**Stored items:**
□ □ □ □ □ □ □
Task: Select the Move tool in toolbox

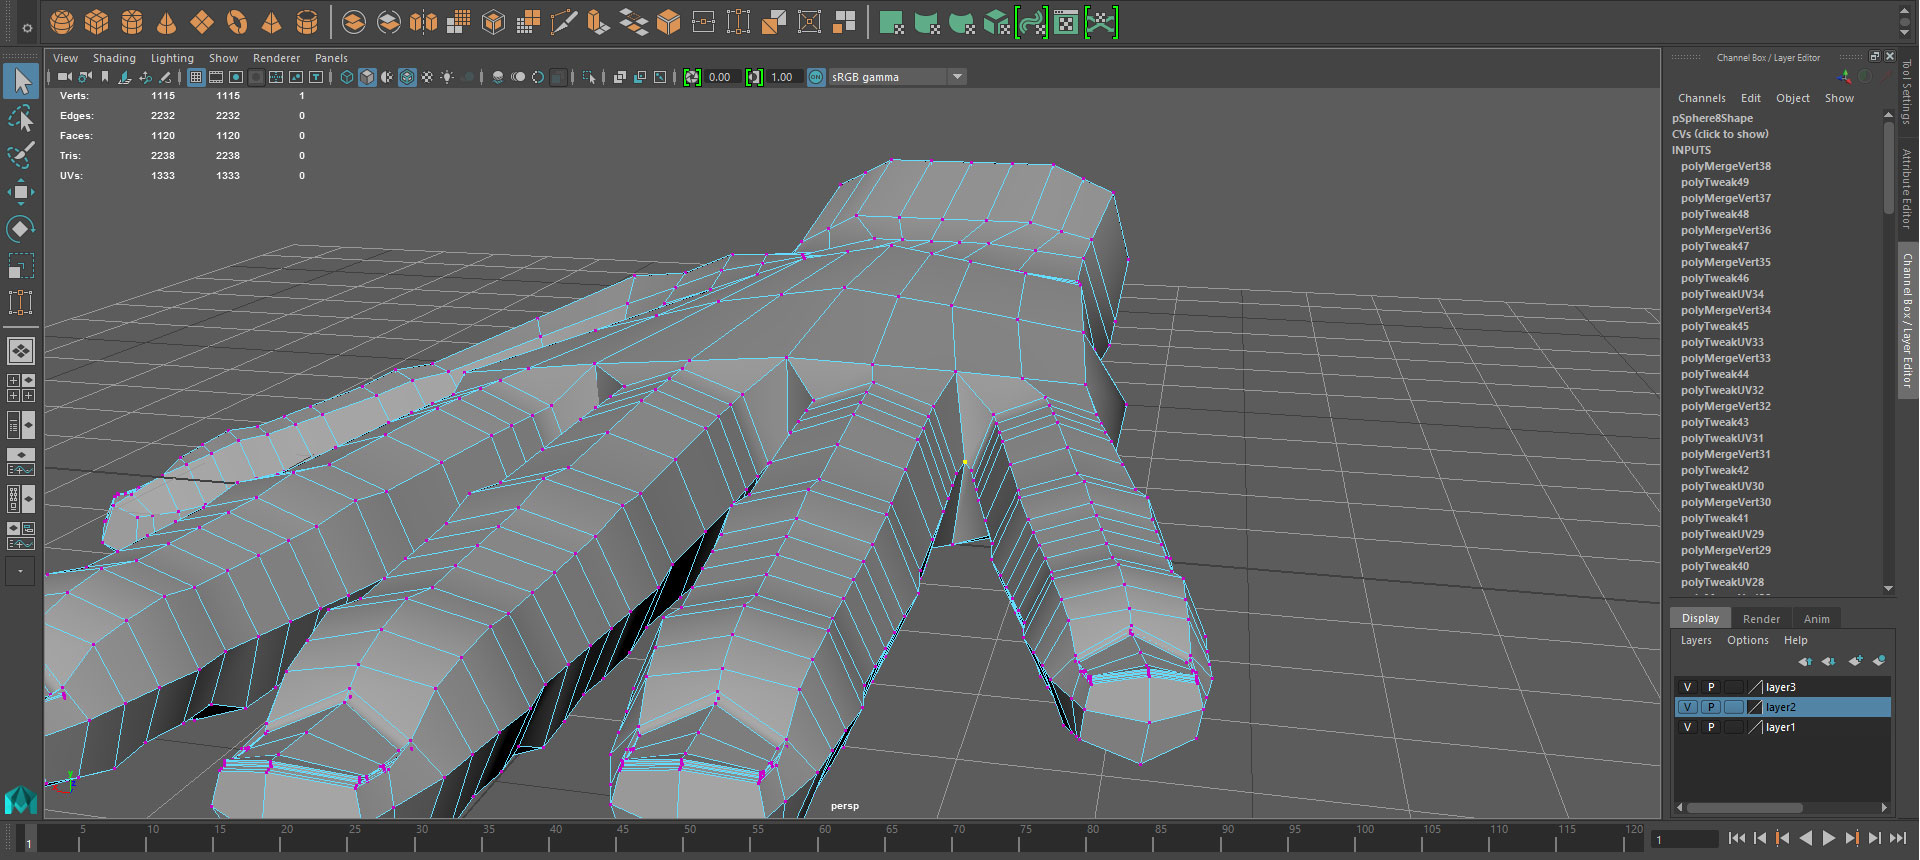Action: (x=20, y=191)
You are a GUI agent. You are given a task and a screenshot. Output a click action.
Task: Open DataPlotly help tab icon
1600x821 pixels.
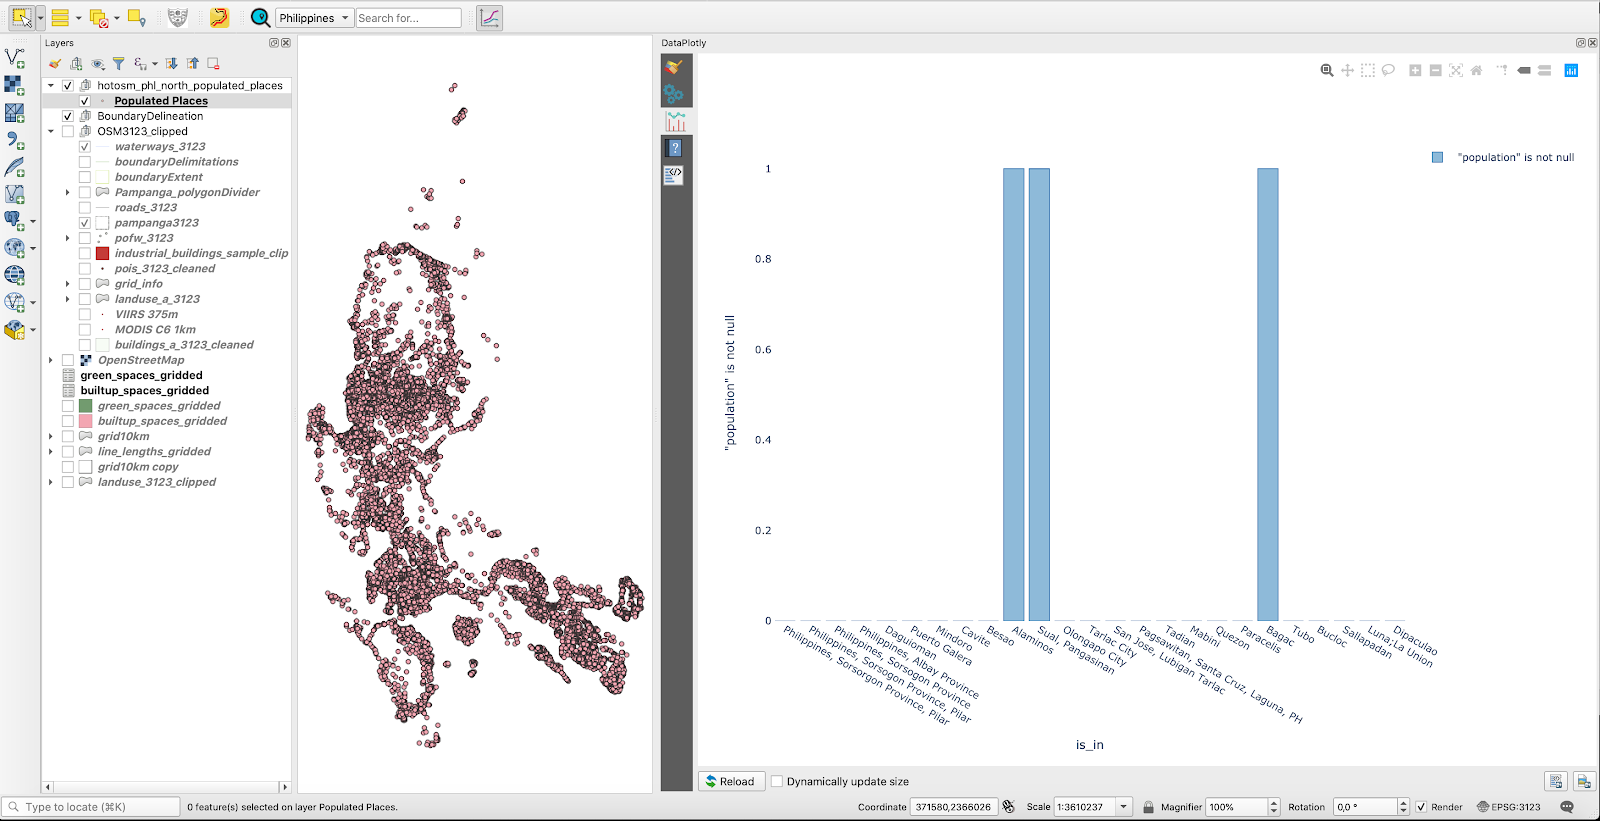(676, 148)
□ □ □ □ □ □ □
Send back the data above word for word, with the pictures left out.

Task: Select the Move tool in toolbox

Action: (x=20, y=191)
You are a GUI agent. You are given a task and a screenshot. Output a click action.
Task: Open DataPlotly help tab icon
1600x821 pixels.
(676, 148)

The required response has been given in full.